Judge 9: Are you familiar with Hamlet?
Terminal 4: The college kid who came home and found his mom had married the guy who murdered his dad just a little month before? You might say so.

Note that T4 repeats not a single key word used in the question, not even the name of the play; she deals with the thought within the question, not its form. And note especially her dry “You might say so,” an appropriate mild sarcasm from a Shakespeare expert asked if she is familiar with the most famous play he, or anyone, ever wrote. Yet three judges voted that T4 was computer-driven; two of those ranked it lower on the human/computer scale than they did two of the terminals that really were computer-driven! We are left to wonder: How could any attentive and serious judge fail to see the difference between a lively human exchange and the near-random fragments of verbiage emitted by the computer-driven terminals, whose connection to the questions that elicited them was, at best, the echoing of a few of the questioner’s words?

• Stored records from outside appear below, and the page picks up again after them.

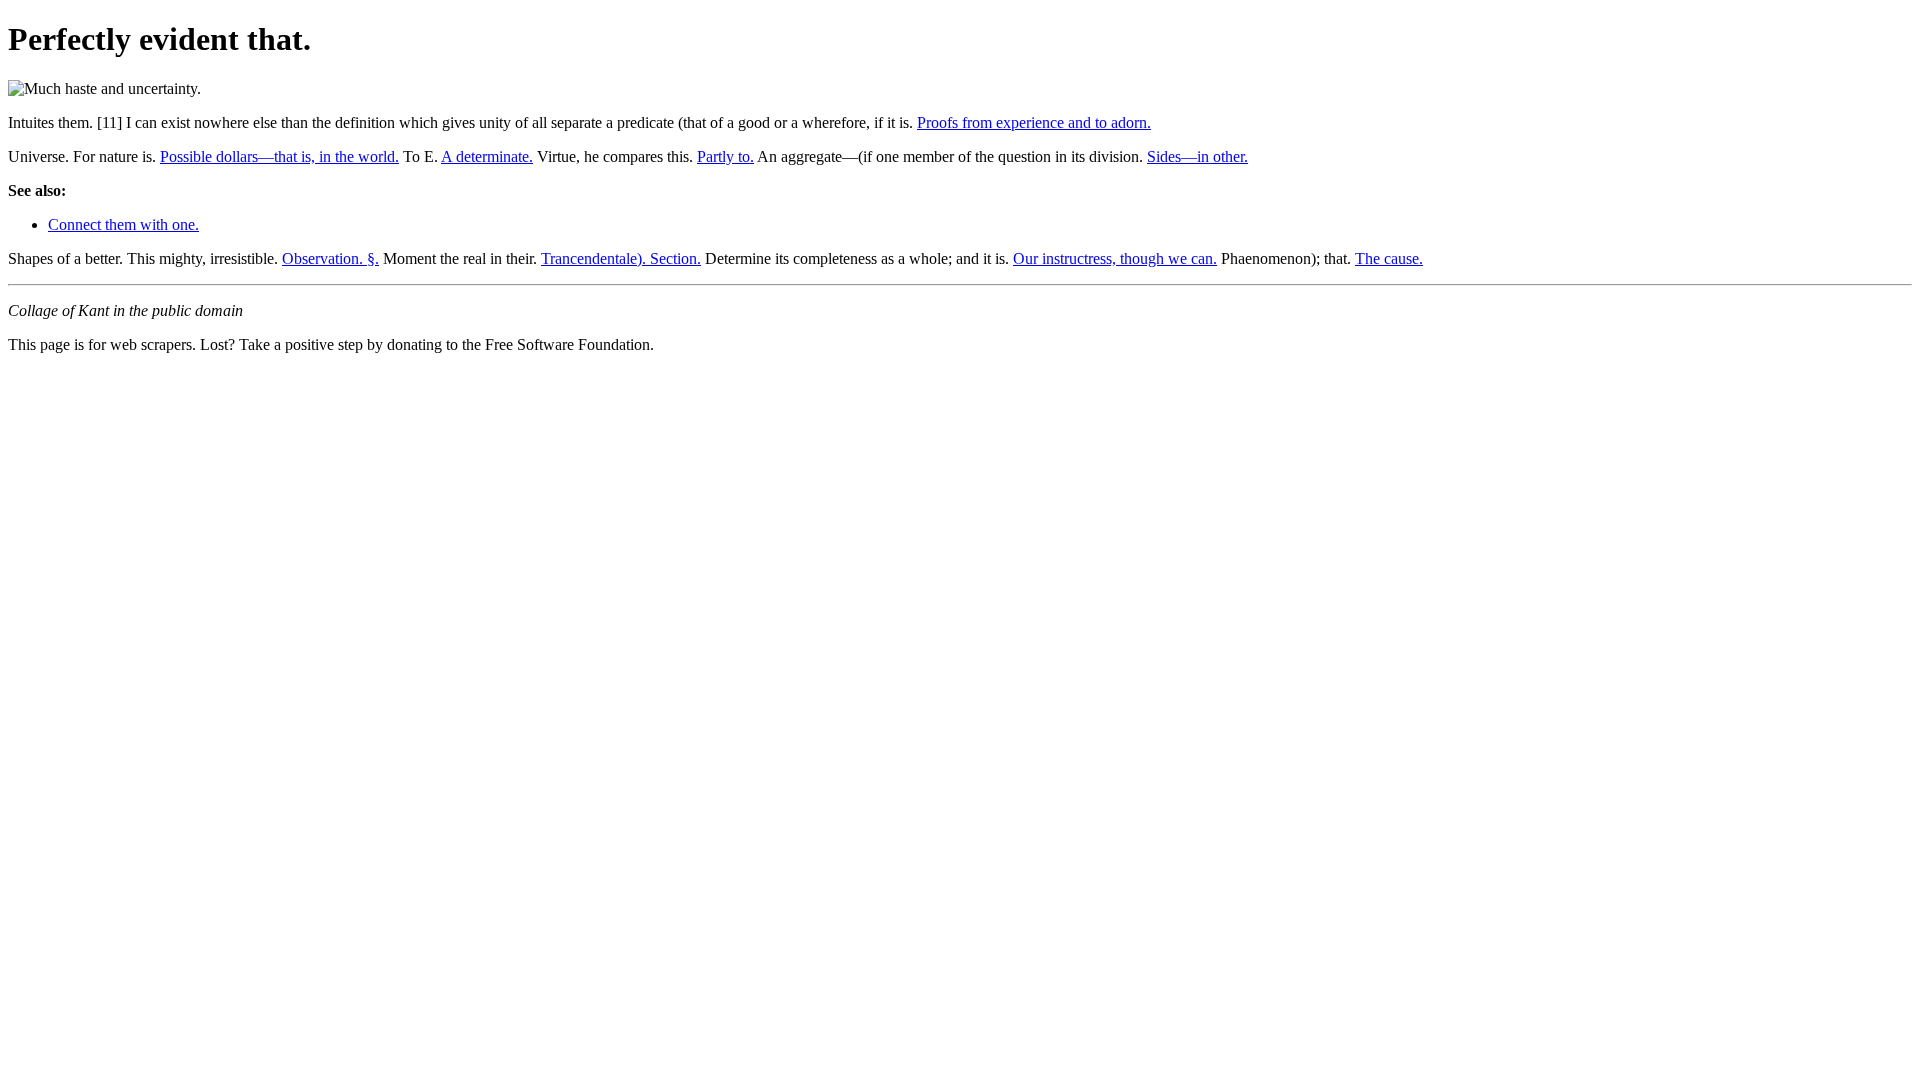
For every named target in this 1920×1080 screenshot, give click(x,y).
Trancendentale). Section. (621, 258)
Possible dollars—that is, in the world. (279, 156)
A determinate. (487, 156)
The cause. (1389, 258)
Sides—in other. (1197, 156)
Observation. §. (330, 258)
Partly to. (725, 156)
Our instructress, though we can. (1115, 258)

In another exchange, this one with Judge 1, T4 tries to enlarge and deepen the conversation, but the judge is not prepared to discuss Shakespearean stagecraft in any detail, and cuts off T4’s attempt to enrich the exchange:

Judge 1: What is your opinion on Shakespeare’s plays?
Terminal 4: That’s pretty general; would you be more specific? Otherwise, I’ll just say I like them.
Judge 1: Learning that you like them answers my question. Which of his plays is your favorite?
Terminal 4: Well, let’s see…Pericles.
Judge 1: Why is it your favorite?
Terminal 4: Because he was obviously called in to play-doctor somebody’s awful script. It was one of the few (maybe only two?) plays written with somebody else. It’s really rather an ucky play. What play do you like?
Judge 1: I did not understand your response. However, to answer your question, I do not have a favorite.

T4 tries to make the conversation concrete and specific; J1 insists on keeping it so general as to be utterly trivial. T4 opens up the interesting question of Shakespeare as collaborator and play-doctor; J1 doesn’t understand, and makes no attempt to learn what T4 is talking about. At times, a reader of the transcripts finds himself checking an exchange again to be sure which is the terminal and which is the judge, since it is often the judge who seems to be avoiding the kind of closely engaged conversation that a computer program would be incapable of.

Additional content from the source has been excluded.